Every website owner should be familiar with A/B testing and best practices to ensure success. In today’s post, we break down some of the best practices and pitfalls associated with A/B testing.
What is an A/B test?
First off, let’s make sure we’re all on the same page about what exactly an A/B test is and is not. An A/B test for web performance involves splitting your website’s traffic into two groups, commonly referred to as A and B. This allows you to test a particular website change on some portion of your website traffic, while maintaining a control group. The control group does not receive the website change, so this makes it extremely easy to isolate the impact of the change on your website’s business metrics (conversion rates, revenue, etc.).
What are some best practices to implement?
Ensure you have a provider who can split traffic across your site evenly, or at least at a ratio appropriate to your site’s traffic levels. For example, a 80%-20% split may be sufficient for a highly trafficked website to collect statistically signficant data, but smaller websites are best served by a 50%-50% split.
When analyzing the data, make sure you evaluate the results for as many outside influences as possible. This usually involves decomposing your time series into separate components and evaluating each one. Otherwise, you may end up attributing an increase in revenue to one of the A/B segments, when in reality it may be due to seasonal changes or a holiday.
Do your best to test only one variable at a time. If you mix in too many changes, then it will be hard to isolate exactly which change is responsible for any difference in business metrics.
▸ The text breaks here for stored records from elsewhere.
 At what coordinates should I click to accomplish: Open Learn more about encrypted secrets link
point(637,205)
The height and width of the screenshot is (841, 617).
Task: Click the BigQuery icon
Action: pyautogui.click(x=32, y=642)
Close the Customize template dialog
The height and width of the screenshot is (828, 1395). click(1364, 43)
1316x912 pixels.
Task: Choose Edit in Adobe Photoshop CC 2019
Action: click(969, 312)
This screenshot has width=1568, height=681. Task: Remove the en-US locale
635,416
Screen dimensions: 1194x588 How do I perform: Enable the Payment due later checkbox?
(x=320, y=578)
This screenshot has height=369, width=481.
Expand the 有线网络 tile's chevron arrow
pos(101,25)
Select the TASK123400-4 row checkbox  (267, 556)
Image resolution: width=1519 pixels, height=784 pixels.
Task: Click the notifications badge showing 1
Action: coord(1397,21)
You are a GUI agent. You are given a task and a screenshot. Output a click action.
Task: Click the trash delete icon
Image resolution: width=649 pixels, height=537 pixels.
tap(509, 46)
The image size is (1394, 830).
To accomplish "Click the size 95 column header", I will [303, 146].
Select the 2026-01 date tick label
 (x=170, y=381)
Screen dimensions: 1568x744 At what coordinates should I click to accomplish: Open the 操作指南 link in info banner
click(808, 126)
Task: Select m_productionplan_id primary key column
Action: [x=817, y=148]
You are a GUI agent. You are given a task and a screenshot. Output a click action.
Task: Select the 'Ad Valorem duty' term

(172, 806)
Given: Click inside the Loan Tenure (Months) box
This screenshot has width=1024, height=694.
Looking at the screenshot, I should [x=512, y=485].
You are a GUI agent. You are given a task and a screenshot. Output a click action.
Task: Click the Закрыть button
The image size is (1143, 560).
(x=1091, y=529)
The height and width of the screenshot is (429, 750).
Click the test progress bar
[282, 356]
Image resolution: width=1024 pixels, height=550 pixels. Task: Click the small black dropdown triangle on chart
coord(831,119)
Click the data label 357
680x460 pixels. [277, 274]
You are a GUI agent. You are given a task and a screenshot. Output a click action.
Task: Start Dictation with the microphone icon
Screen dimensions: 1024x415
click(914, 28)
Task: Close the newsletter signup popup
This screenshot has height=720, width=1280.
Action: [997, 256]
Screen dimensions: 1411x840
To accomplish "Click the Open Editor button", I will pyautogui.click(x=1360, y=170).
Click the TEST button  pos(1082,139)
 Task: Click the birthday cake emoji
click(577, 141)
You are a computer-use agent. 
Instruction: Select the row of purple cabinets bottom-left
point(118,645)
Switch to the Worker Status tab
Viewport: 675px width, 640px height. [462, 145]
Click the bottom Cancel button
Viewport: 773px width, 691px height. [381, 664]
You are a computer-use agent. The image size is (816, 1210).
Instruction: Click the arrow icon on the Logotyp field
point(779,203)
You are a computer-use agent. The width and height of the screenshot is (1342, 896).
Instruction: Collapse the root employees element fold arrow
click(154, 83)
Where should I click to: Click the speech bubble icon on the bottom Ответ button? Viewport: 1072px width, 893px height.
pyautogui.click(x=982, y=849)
What are common pitalls to avoid?
A common issue in A/B testing is implementing the website change on too small of a user group. Essentially, if one segment of your A/B test is low enough, then you will not be able to collect enough data for statistically significant results. Keep in mind that A/B test providers typically apply a split ratio to user sessions, rather than individual page views. This means that lower-traffic pages, such as checkout and order confirmation, will effectively receive even less traffic than your inteded split percentage.
Don’t be afraid to prevent a change if it is negatively impacting your users. All too often, a service will promise an increase in conversions or revenue and stall for time if those improvements never materialize. Even if you have put time and effort into the changes,if the results of the A/B test are not sufficient, then you should not push that change out to your entire user base.
Avoid changing the success criteria after the test. Make sure you know beforehand what results are considered a success. For example once an A/B test is finished, some providers will try to convince you to switch metrics to another one that makes their service look better. Do not fall prey to this sales tactic, since it may not be what is best for your users.
Wrap-up
The bottom line is that you should not be afraid to run A/B tests on your site. Even if the results are not always what you are hoping for, it is an invaluable source of information. Make sure you have a provider and data analyst who you can trust and who can help you improve your website’s experience.